Data Mining for Biomedical Informatics

A half-day workshop, to be held in conjunction with the
8th SIAM International Conference on Data Mining (SDM 2008)


Taming Patterns in Biological Data. (plenary talk)

Laxmi Parida
IBM TJ Watson Research Center (http://www.research.ibm.com/people/p/parida/)
Courant Institute of Mathematical Sciences, New York University (
http://cs.nyu.edu/~parida/)

 

Abstract

Patterns abound in large data sets. The more flexible a pattern definition, the larger the instances and higher the confusion; while rigid definitions are very restrictive. Must we throw away the proverbial baby with the bath water? In this talk we look at the combinatorics and statistics of patterns that computational biologists discover at different levels in biological data be it nucleic acid sequence, microarray data or other formal structures. We exploit the commonality that runs across these various domains and apply the lessons learned in one to another. I make the case of applying nontrivial combinatorics to an interesting class of patterns called permutation patterns. This mathematical structure is applied to some problems arising naturally in the area of computational biology such as the problem of common gene clusters across species, phylogeny within populations, and the task of modelling complex control of transcriptions via motifs.

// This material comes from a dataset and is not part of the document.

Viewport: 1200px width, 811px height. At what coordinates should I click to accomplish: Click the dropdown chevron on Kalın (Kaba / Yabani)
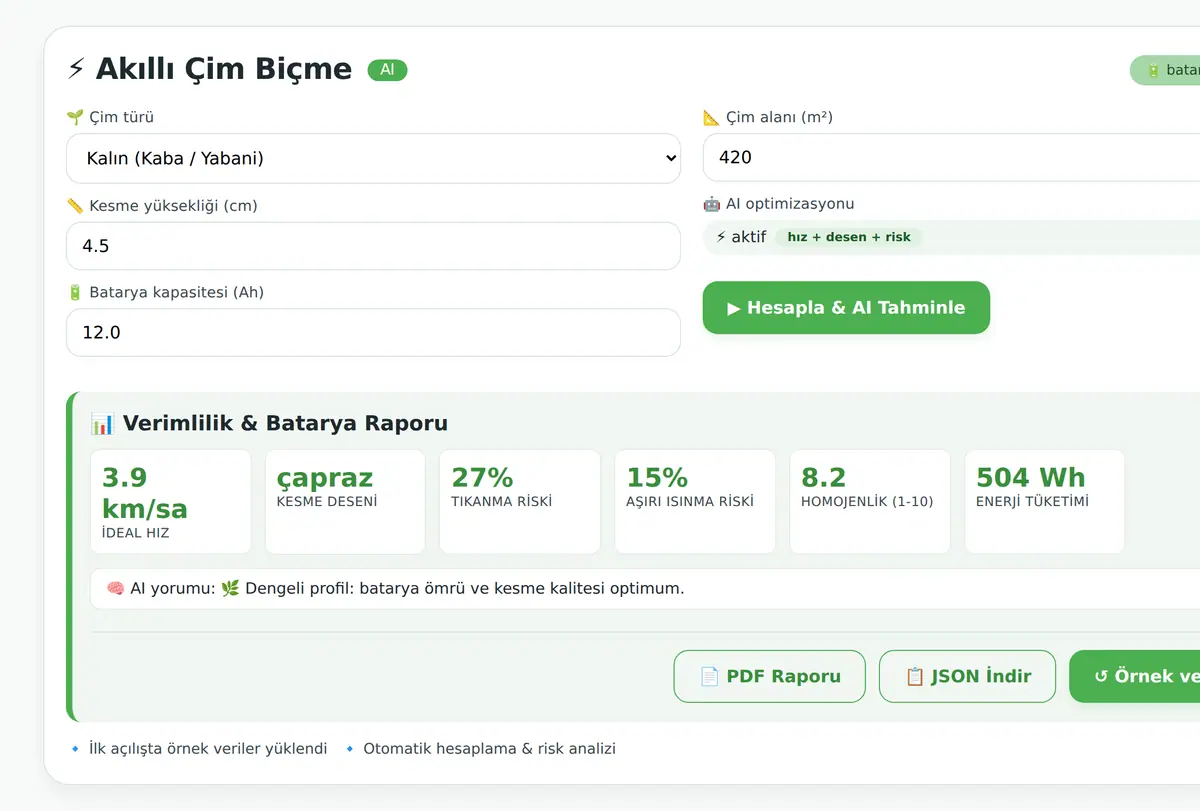pyautogui.click(x=670, y=158)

I will end the talk with ‘patterns on Linkage Disequilibrium (LD)’ and what it entails in the context of the Genographic Project.
 

Bio

Laxmi Parida is a research staff member in the Computational Biology Center, at the IBM T.J. Watson Research Center, Yorktown Heights and a visiting professor at New York University. She obtained her PhD in Computer Science, at the Courant Institute of Mathematical Sciences, 1998, in the area of computational genomics. She has authored over seventy-five research papers, and holds several patents related to her algorithmic work. She has been on the program committees of several leading conferences in the area of computational biology, as well as string algorithms. Her research monograph on the subject of pattern discovery in computational biology was published by Chapman Hall, and appeared last summer.